> _Task instructions_
Reproduce the records precisely. Every line should be included.

+++

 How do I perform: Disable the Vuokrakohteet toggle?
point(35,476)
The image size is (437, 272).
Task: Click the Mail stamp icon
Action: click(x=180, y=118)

+++

> _Solution_
 How do I perform: Disable the Vuokrakohteet toggle?
point(35,476)
The image size is (437, 272).
Task: Click the Mail stamp icon
Action: click(x=180, y=118)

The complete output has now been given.